Story: Alex Bernstein
Photography: Jonathan Hanson
Something’s been happening in Baltimore. Massive crews are taking their “off-road only” toys to the streets. The boys in blue are out in full force on the hunt for street riders, but on a warm Sunday afternoon, the Wildout Wheelie Boyz—numbering in the hundreds—can be found poppin’ up front wheels at full speed, whether it’s a park hill, a city block or a highway.
Steven, a.k.a. “Honda Moe,” created Wildout Wheelie Boyz five years ago with his brothers Hoon and Scony in an effort to unite their love of street riding. “The name came from our style of riding,” Steven says. “It’s the sickest, wildest style around.” The popularity doesn’t surprise him. With YouTube giving the world access to their wild ways, some Wheelie Boyz videos have more than 800,000 views. This ain’t no amateur hour, though. This is dangerous. It’s illegal. And people have died.

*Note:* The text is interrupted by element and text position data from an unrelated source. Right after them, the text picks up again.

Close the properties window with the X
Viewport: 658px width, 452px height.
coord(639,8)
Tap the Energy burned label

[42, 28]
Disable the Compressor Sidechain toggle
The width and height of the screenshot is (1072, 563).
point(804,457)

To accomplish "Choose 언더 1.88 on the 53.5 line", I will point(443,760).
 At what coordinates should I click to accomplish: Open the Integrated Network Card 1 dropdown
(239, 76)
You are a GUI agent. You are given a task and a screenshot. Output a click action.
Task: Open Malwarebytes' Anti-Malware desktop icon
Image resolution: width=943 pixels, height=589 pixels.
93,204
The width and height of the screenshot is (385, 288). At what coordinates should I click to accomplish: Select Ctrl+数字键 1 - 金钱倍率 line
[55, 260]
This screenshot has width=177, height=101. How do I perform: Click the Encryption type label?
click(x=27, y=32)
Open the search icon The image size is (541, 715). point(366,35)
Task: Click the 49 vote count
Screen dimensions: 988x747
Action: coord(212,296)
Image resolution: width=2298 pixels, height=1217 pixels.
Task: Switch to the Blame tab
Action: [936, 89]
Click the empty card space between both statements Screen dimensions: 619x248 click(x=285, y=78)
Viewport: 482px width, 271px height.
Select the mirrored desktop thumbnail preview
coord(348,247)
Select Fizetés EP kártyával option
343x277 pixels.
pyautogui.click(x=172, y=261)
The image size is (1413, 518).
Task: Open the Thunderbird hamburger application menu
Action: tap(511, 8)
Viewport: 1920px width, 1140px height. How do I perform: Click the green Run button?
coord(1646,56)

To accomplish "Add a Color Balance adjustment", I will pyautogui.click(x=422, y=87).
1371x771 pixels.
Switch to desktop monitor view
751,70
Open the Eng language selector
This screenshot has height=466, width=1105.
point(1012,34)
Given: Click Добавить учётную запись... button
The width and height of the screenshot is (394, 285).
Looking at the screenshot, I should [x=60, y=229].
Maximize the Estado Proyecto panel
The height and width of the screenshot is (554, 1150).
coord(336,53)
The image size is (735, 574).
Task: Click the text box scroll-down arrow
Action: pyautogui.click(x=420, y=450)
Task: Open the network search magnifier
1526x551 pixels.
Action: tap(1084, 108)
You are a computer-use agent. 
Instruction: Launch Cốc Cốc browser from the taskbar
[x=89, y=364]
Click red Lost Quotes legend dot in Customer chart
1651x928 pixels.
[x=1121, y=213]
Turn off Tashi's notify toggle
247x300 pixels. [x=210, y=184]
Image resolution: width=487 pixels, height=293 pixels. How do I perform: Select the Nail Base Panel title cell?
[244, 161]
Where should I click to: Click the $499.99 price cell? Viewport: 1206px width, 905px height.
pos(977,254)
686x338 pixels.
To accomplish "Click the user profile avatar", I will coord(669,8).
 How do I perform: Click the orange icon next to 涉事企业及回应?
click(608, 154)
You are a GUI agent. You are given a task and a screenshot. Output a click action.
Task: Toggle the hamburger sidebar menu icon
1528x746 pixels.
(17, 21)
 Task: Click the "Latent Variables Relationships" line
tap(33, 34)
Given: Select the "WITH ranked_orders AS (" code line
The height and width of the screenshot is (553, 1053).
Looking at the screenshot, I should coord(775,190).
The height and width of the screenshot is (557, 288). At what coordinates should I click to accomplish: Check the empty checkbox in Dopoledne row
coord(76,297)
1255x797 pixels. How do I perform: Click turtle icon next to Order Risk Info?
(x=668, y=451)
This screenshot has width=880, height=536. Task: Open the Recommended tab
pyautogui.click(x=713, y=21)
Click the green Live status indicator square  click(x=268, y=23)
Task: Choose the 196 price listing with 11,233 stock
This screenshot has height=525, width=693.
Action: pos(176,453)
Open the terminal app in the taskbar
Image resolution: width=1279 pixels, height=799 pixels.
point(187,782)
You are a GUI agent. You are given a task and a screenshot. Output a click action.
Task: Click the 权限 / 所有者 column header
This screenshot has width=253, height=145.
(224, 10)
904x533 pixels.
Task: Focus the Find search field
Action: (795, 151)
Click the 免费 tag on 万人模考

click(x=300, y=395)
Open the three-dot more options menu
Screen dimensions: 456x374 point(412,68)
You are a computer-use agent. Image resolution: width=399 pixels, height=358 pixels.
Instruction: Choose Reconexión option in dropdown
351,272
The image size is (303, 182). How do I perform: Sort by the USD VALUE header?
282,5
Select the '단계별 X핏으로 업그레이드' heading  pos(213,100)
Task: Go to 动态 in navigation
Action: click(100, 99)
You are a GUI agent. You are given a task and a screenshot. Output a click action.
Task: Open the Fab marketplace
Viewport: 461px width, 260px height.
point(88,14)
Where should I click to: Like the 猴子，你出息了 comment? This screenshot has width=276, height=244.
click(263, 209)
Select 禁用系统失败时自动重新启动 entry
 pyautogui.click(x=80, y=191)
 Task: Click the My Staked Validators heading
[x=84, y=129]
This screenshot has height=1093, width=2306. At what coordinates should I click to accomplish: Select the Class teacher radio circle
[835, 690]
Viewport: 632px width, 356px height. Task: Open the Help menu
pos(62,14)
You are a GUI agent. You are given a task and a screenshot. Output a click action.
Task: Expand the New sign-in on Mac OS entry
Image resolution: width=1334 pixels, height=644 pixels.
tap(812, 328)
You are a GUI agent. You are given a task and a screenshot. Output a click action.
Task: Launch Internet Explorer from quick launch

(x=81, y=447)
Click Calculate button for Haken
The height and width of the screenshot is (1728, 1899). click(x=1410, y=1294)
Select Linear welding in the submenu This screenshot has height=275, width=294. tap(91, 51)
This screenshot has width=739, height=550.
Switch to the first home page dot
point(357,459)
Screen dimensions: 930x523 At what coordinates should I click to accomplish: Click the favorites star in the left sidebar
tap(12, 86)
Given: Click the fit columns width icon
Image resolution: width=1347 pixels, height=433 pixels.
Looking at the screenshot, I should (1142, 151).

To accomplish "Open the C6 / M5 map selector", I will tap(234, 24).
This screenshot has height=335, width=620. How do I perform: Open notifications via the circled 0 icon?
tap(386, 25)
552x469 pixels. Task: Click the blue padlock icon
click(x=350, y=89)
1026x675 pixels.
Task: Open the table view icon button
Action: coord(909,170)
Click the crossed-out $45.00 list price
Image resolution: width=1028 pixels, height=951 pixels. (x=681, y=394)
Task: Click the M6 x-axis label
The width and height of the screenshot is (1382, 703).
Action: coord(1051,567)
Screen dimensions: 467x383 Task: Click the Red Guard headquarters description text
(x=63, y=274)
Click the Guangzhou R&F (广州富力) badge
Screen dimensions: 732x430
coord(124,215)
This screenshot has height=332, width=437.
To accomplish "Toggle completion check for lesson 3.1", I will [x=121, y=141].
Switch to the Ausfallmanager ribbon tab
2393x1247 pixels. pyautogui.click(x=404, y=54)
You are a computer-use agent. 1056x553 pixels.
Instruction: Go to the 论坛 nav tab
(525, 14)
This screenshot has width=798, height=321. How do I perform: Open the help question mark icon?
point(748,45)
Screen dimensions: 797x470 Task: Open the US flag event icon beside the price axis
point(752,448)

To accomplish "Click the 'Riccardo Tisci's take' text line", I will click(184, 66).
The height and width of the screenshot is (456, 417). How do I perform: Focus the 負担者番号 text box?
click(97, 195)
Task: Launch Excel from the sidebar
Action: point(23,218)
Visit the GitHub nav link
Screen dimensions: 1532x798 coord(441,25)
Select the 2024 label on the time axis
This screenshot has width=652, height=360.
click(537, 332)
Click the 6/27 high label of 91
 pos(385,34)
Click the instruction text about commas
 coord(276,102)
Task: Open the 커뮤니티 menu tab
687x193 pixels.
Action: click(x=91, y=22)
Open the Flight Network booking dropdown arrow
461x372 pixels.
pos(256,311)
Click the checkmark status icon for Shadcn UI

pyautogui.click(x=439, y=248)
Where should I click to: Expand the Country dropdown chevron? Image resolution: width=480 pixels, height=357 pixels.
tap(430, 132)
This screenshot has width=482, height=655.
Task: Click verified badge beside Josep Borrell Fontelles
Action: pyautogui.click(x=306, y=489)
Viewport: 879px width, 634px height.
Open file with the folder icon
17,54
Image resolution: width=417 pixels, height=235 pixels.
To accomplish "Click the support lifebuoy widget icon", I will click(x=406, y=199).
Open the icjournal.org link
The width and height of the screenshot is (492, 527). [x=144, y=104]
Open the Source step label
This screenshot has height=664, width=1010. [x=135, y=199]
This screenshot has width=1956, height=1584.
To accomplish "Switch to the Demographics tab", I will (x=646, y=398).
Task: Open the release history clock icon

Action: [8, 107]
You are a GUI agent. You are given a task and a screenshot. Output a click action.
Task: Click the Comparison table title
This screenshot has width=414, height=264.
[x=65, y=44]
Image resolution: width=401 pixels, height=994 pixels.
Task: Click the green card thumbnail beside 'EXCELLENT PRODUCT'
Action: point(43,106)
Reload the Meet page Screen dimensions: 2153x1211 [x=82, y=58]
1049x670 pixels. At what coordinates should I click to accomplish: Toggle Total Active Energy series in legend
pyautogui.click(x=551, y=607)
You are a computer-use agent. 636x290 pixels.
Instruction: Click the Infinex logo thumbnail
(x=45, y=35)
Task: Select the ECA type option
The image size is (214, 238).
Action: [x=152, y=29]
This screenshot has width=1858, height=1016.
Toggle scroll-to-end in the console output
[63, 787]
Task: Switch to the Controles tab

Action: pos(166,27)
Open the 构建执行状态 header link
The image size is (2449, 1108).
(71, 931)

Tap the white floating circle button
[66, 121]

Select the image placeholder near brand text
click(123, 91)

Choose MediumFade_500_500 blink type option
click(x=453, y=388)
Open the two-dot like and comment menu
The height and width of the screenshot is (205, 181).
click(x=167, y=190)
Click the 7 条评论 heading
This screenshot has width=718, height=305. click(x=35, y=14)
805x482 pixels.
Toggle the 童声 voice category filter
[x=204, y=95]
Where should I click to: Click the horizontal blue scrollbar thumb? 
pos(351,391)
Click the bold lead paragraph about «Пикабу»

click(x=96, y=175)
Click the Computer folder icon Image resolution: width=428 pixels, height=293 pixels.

While stuntin’ on dirtbikes and quads is dope, it’s more a statement than anything when it’s on public roads. They’ll do whatever it takes to stop things from getting rowdy, but when you’re dealing with groups of this size and riders of this skill level, it can get out of hand fast. “I’ve seen people get killed running from the police—crash into parked vehicles and poles. I’ve seen Baltimore City Police run people right off the road,” Steven says regretfully. “We just want Baltimore City to give us a safe place to ride.” But that doesn’t look like it’s happening anytime soon. However, the crew is on the rise, and the lifestyle around these Boyz is intoxicating enough to keep it going strong. Even the kids come out; they hit 12 o’clock on their bicycles while making two-stroke engine noises as loud as their young voices will allow. The Wheelie Boyz are role models of a sort, and that’s a more dangerous thing than any—but inevitable nonetheless in a community so tightly knit.
The “wildout” style is part of the culture in Baltimore. “Any rider who can handle their business and not get caught by the police is a Wowboy,” Steven says sternly. So if you think you’ve got what it takes, get your ride ready and head for the 443.